Ao serem perguntados se havia forte influência de políticos (vereadores, deputados e outros) na política de assistência social, 31,6% disseram que isso acontecia, 50,3%, que isso acontecia pouco e 18,2%, que isso não acontecia. Uma forma ainda existente, por exemplo, é quando um político apresenta uma lista de pessoas para se tornarem beneficiários de programa social: 14,2% informam que isso acontecia sempre, 15,4%, que acontecia muito, 39%, que acontecia pouco e 31,4%, que nunca acontecia (Gráfico 6):

Gráfico 6
Existência de tentativas diretas de influência de políticos na execução de ações da Assistência Social (%)

O Gráfico 6 ilustra bem a situação descrita anteriormente, a grande maioria reconhece que interferências diretas, como apresentação de listas de apadrinhamento, acontecem muito pouco ou já não acontecem mais em seus municípios. No entanto, se mais de 25% disseram que isso nunca acontecia, sendo que essa porcentagem chega a 36% nos municípios pequenos, ainda é relevante saber que cerca de um quarto (ou mais) dos municípios relatou que isso acontecia sistematicamente chegando a 41,7% nos municípios entre 50 e 100 mil habitantes e 37,9% naqueles entre 100 e 500 mil habitantes. Ou seja, é interessante notar que isso acontecia numa escala maior nos municípios maiores, onde se espera uma maior capacidade burocrática.

◆ **Desafios**:
• 1. Reproduza o trecho sobre a influência política na assistência social desde "O Gráfico 6" até "maior capacidade burocrática.".
• 2. Responda com base no trecho sobre a influência política na assistência social:
(a) Que porcentagem disse que a influência de políticos na política de assistência social acontecia pouco?
(b) Nos municípios pequenos, a que porcentagem chega a parcela que disse que as interferências diretas nunca aconteciam?
(c) Nos municípios entre 50 e 100 mil habitantes, que porcentagem relatou que essas interferências aconteciam sistematicamente?
• 3. Por favor, prossiga com o trecho sobre a influência política na assistência social a partir do ponto em que ele termina.

◆ **Dados registrados**:
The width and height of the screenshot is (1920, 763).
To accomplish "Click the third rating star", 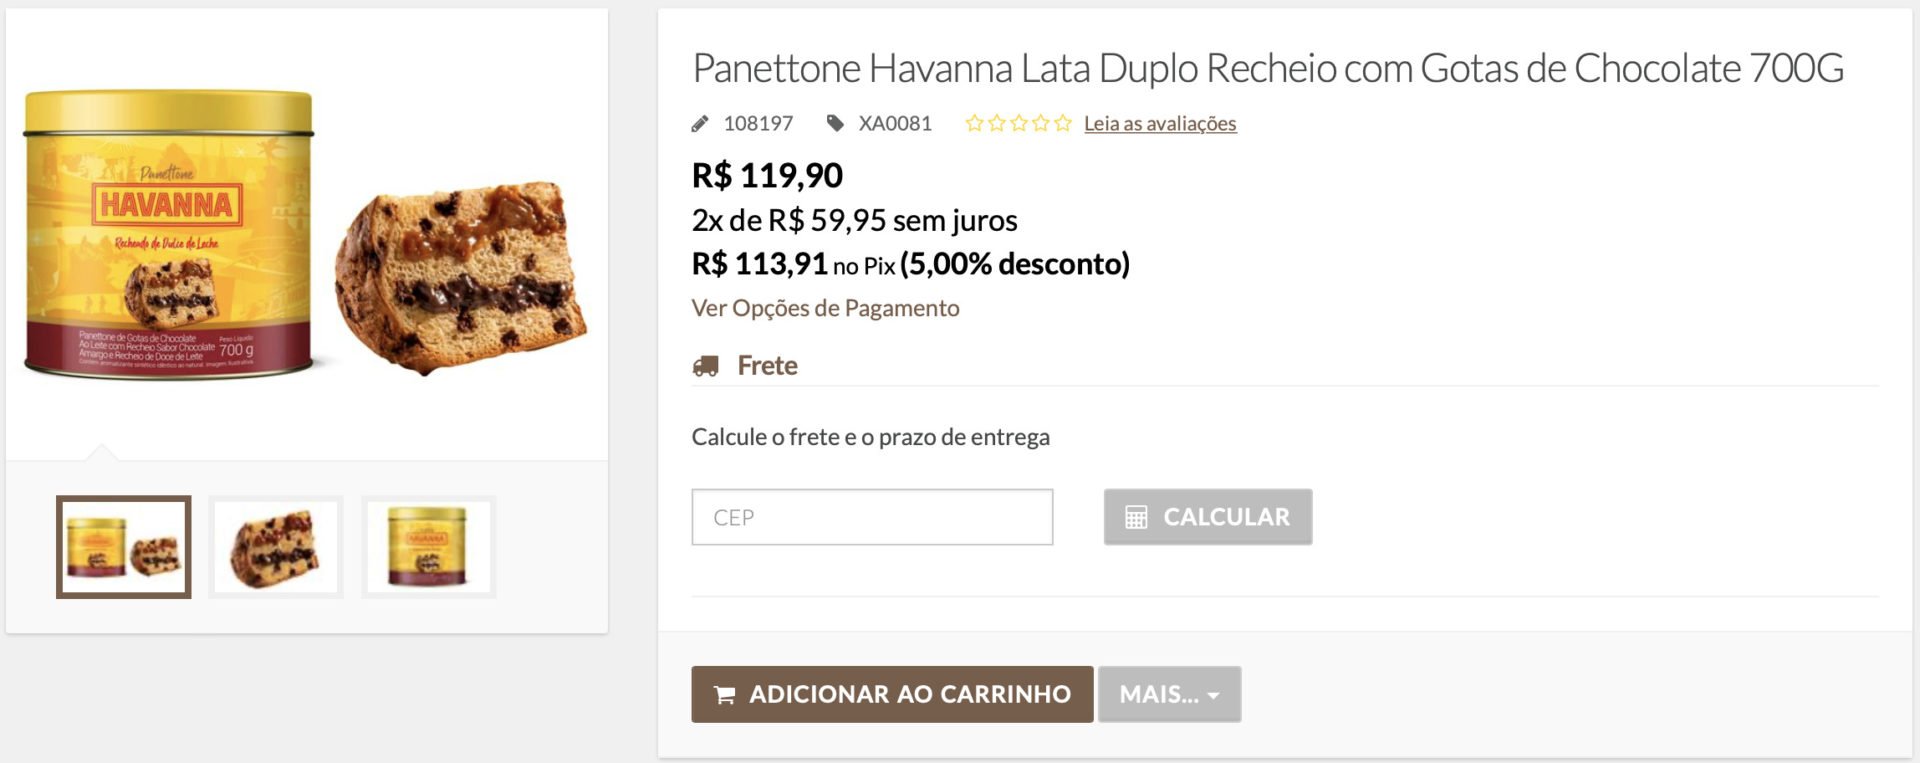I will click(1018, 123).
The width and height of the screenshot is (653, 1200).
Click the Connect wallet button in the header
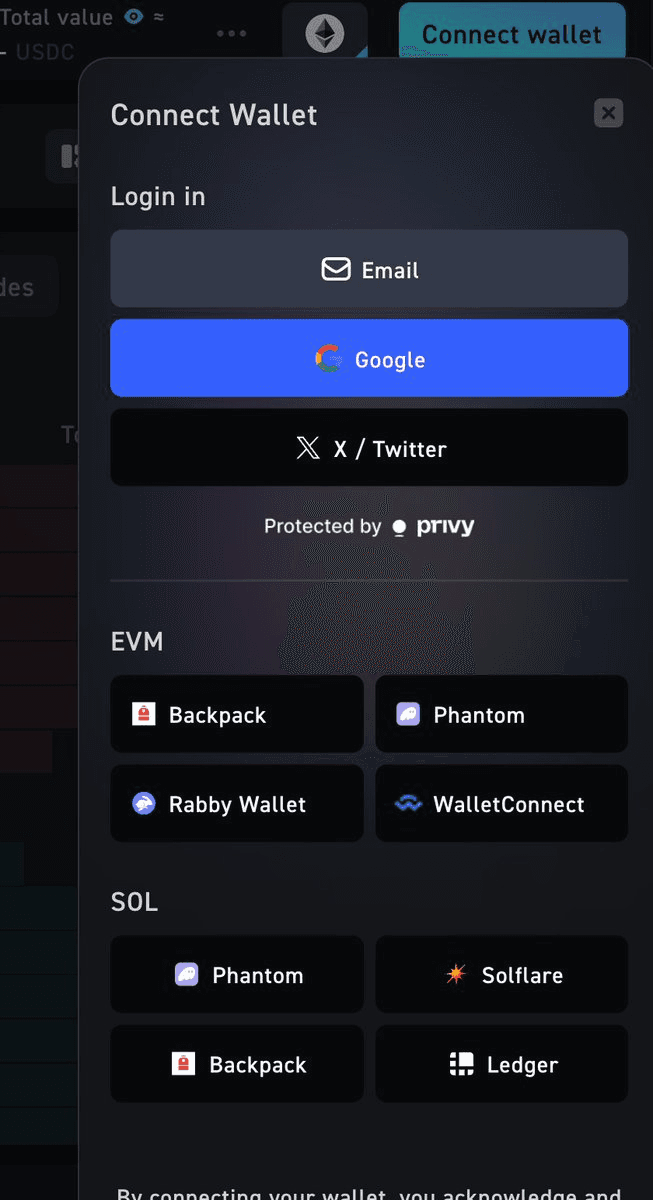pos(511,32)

◆ **Respostas a seguir**:
• 1.
O Gráfico 6 ilustra bem a situação descrita anteriormente, a grande maioria reconhece que interferências diretas, como apresentação de listas de apadrinhamento, acontecem muito pouco ou já não acontecem mais em seus municípios. No entanto, se mais de 25% disseram que isso nunca acontecia, sendo que essa porcentagem chega a 36% nos municípios pequenos, ainda é relevante saber que cerca de um quarto (ou mais) dos municípios relatou que isso acontecia sistematicamente chegando a 41,7% nos municípios entre 50 e 100 mil habitantes e 37,9% naqueles entre 100 e 500 mil habitantes. Ou seja, é interessante notar que isso acontecia numa escala maior nos municípios maiores, onde se espera uma maior capacidade burocrática.

• 2.
(a) 50,3%.
(b) 36%.
(c) 41,7%.

• 3.
Os dados e informações que o survey evidenciou acerca da implementação da política de assistência social no âmbito municipal não só reforçaram alguns achados das entrevistas e grupos focais, mostrando a sua representatividade para o território brasileiro, como suscitaram novos elementos para a melhor compreensão do processo de implementação da política e os fatores que o dificultam. Dentre eles, saltam aos olhos os relacionados à burocracia (em especial a que entregam os serviços), ao planejamento orçamentário-financeiro e sua execução (destacando o papel dos profissionais da contabilidade e o pouco conhecimento de gestores quanto ao tema) e à dimensão cultural (expressa nos problemas cognitivos revelados pelo que foi descrito como “desconhecimento” e na visão conservadora e/ou equivocada sobre a assistência social que rebate, inclusive, na forma como o orçamento é planejado). Por fim, cabe também ressaltar que, de forma geral, a percepção dos técnicos vai na mesma direção da dos gestores com diferenças de graus, que não são muito expressivas em boa parte dos dados.

Daquilo que não foi perguntado, mas foi achado

A pesquisa revelou nas entrelinhas aspectos que nos ajudam a entender melhor as interações no nível municipal, para além de identificar os entraves à implementação. Inicialmente, alguns relatos que nos pareceram secundários, mesmo que diretos, foram descortinando uma forma de lidar com os problemas. Durante as entrevistas e os grupos focais, e mesmo nas respostas abertas do survey, apareceu de forma sistemática (apesar de descrita de diversas formas) uma “necessidade de comunicação”, seja “com os técnicos”, “com o pessoal da contabilidade” ou “do financeiro”. Donde se deduz a necessidade de arranjos informais e de interações no nível pessoal para a solução dos problemas levantados, bem como o papel da discricionariedade tratado anteriormente.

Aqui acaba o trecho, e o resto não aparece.